5th Mayor of Bayonne, New Jersey
- In office 1891–1895
- Preceded by: John Newman
- Succeeded by: Egbert Seymour

Personal details
- Born: March 13, 1844 Gettenbach, Kurhessen, Germany
- Died: February 14, 1921 (aged 76) Bayonne, New Jersey, United States
- Party: Republican
- Spouse: Mary Dorethea Schmidt
- Children: Louise, Frederick, Dorothea, Elizabeth, Laura, Emma and Charles

= William C. Farr =

American mayor

William C. Farr (March 13, 1844 - February 14, 1921) was the fifth Mayor of Bayonne, New Jersey, from 1891 to 1895.

==Biography==
Born on March 13, 1844, in Gettenbach, an old (since 1252), but small village in a large forest Buedinger Wald, then part of the Electorate of Hesse, near the Free City of Frankfurt. Farr immigrated to the United States in 1861. After arriving in Baltimore, Farr moved to Bayonne in 1862. On May 31, 1863, he married Mary Dorethea Schmidt; they had five children together. After a time operating a canal boat, Farr became successful in business running a contracting firm in Bayonne.

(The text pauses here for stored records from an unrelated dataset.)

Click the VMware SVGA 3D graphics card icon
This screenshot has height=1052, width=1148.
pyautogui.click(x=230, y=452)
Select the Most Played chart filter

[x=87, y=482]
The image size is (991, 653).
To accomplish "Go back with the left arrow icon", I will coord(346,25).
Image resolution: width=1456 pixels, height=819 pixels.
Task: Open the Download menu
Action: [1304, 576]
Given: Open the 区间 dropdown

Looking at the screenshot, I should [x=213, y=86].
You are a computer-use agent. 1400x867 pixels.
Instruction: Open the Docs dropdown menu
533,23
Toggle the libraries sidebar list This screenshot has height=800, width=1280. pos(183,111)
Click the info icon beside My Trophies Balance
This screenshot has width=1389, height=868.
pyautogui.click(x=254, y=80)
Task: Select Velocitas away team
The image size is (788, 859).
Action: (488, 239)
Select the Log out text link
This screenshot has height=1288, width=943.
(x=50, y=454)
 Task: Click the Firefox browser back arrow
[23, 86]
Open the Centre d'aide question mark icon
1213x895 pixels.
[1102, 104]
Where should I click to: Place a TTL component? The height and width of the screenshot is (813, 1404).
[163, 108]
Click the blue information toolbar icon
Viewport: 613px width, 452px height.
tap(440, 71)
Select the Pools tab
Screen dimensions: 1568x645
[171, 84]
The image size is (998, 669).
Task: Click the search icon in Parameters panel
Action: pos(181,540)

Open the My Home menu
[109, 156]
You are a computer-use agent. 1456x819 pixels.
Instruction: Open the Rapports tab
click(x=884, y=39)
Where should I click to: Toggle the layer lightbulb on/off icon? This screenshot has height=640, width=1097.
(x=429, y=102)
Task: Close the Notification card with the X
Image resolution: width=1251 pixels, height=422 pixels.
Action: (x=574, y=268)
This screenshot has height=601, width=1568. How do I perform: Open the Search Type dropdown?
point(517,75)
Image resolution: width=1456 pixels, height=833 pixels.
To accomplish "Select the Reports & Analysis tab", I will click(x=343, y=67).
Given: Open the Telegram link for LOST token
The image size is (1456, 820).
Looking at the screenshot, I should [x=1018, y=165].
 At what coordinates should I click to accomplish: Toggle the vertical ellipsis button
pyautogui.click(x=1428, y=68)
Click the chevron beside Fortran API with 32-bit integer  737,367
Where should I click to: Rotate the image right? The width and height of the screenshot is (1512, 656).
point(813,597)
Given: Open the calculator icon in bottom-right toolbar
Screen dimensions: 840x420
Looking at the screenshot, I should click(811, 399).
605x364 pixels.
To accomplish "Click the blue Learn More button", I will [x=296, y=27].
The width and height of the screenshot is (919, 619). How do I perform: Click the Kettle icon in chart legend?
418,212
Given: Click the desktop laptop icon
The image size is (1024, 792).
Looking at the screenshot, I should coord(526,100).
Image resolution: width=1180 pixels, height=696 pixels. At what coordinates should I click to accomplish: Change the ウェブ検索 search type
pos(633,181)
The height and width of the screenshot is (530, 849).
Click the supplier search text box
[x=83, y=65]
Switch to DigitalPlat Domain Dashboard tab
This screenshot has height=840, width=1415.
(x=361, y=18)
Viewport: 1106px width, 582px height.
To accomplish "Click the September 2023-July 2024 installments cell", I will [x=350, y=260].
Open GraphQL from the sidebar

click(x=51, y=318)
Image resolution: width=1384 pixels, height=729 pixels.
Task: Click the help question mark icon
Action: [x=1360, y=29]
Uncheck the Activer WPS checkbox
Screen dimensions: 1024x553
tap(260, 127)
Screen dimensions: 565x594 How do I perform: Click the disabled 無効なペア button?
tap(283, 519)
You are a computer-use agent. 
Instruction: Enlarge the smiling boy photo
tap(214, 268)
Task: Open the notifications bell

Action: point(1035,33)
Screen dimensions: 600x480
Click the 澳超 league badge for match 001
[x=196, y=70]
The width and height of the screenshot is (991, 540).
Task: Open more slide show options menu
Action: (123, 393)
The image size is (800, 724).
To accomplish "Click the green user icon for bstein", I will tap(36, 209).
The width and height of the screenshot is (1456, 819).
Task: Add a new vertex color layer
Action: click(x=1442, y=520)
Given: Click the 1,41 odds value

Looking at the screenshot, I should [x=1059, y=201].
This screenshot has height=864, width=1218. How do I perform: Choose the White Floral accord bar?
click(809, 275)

A Republican, he was nominated by both the Democratic Party and the Independent Party and was elected mayor of Bayonne, defeating incumbent Republican mayor John Newman in a highly contested election in 1891. Farr, who received the nomination of both the Democrats and the Republicans in 1893, easily won a second term. In Farr's two terms as mayor, he was instrumental in bringing water and electricity to Bayonne. Nominated for a third term in 1895, he lost to the Democrat Egbert Seymour in 1895. Farr retired from business a wealthy man. He donated money to a number of charities including the German Lutheran Hospital in Manhattan, New York City.

Farr died on February 14, 1921, in his home at age 77 of influenza. He is buried in Moravian Cemetery on Staten Island. Coincidentally, Seymour, his successor, had also died of influenza only eight days before.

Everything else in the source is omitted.